As a professional woman who had spent many years in the corporate workplace, I’d heard all the cautionary tales: how women would never be able to genuinely take a seat at the table with men; how strong women who wouldn’t display proper subservience to their male superiors—or peers—would eventually find themselves locked out of meaningful opportunities; how women—especially black women—almost always faced the choice of “playing nice” and being seen as unimaginative drones or standing up for their principles and being labeled uncooperative bitches. I had apparently landed in the latter category, and that was the reason I was now out of a job.

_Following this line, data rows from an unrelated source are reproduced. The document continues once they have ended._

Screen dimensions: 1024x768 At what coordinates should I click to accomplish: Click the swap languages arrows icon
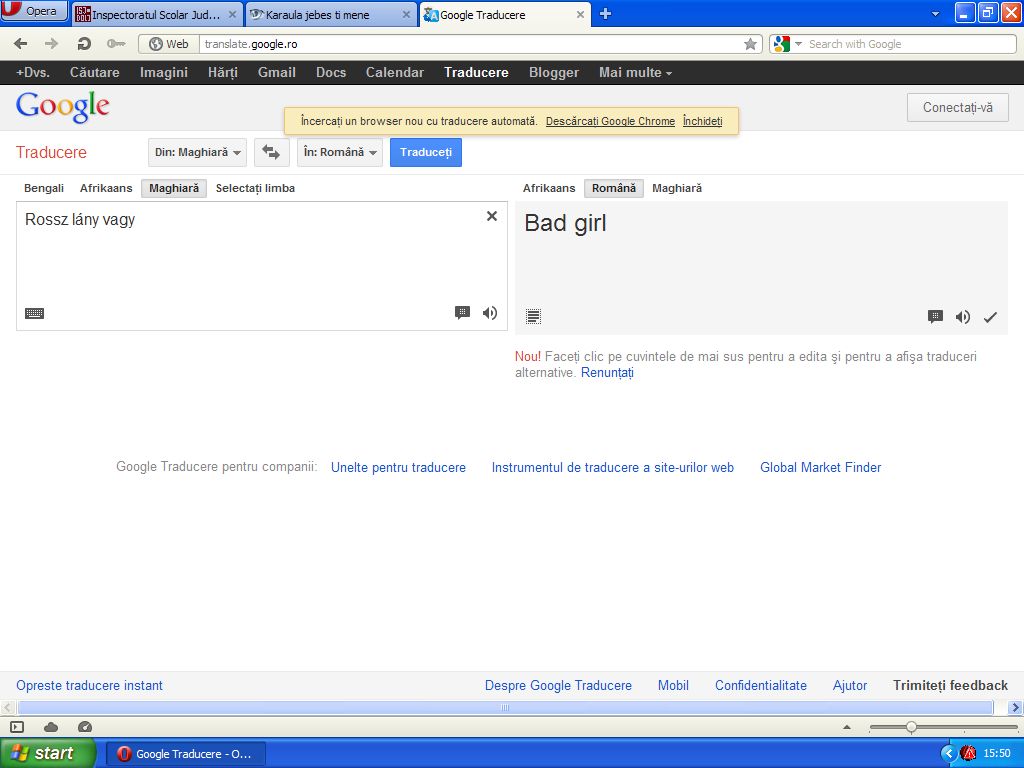pos(271,153)
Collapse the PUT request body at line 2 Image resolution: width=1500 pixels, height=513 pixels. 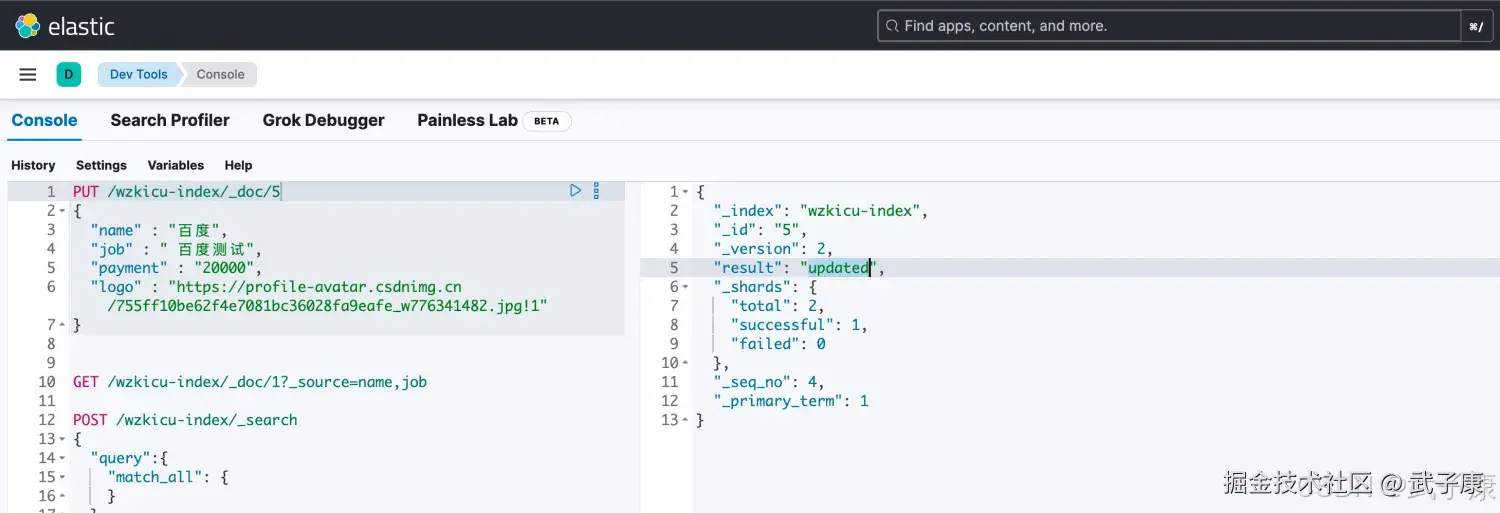tap(63, 211)
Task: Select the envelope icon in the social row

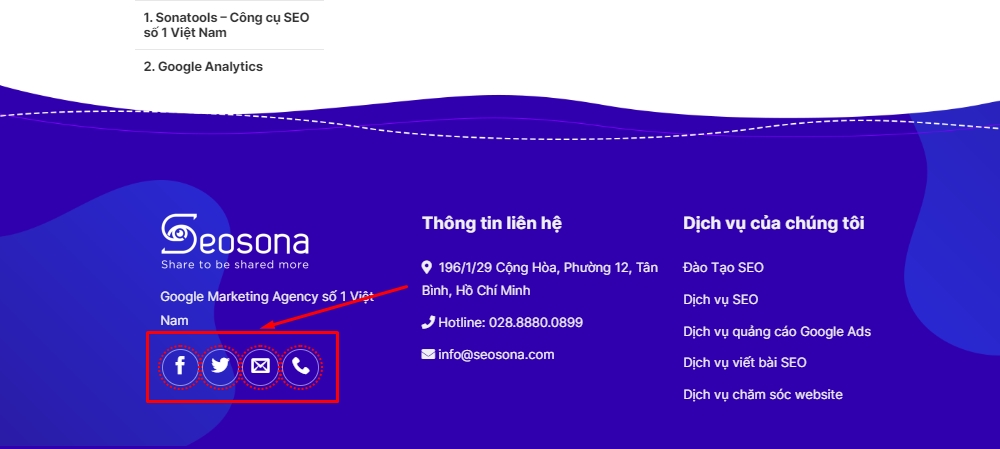Action: 260,367
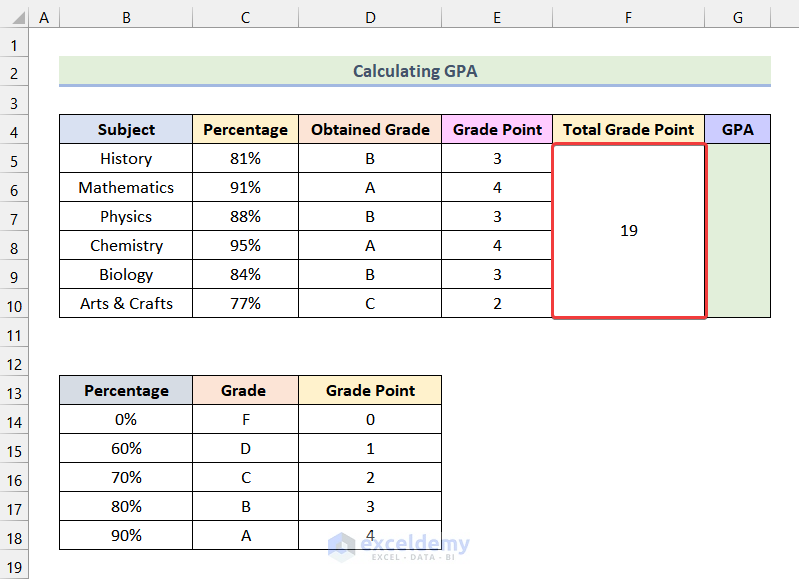Select the merged Total Grade Point cell showing 19

tap(628, 231)
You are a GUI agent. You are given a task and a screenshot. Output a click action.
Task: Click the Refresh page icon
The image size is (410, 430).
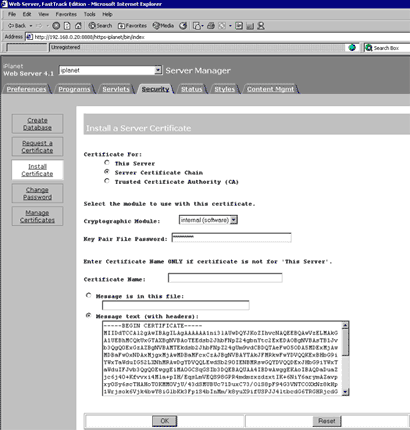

Was I the first woman in history who had found herself in a similar situation? As these new stories began to find their way to me, I learned that I most definitely was not alone in my predicament. In fact, I stood in a long line of women who “acted out”: who refused to be defined by the stereotypes assembled by their patriarchal societies; who decided that their own dreams were better and more worthwhile than the dreams the rest of the world told them to have; who broke the rules and violated expectations in order to shout to a world that refused to listen, “I matter more than you think I do, and nothing you can do to me can change that!”

Listening to these stories of the brave, pioneering women who have gone before me has changed the way I see my experience. These stories have taken me on a journey of self-discovery and reevaluation… a journey that has resulted in the writing of MisBehave: Speak Truth to Power.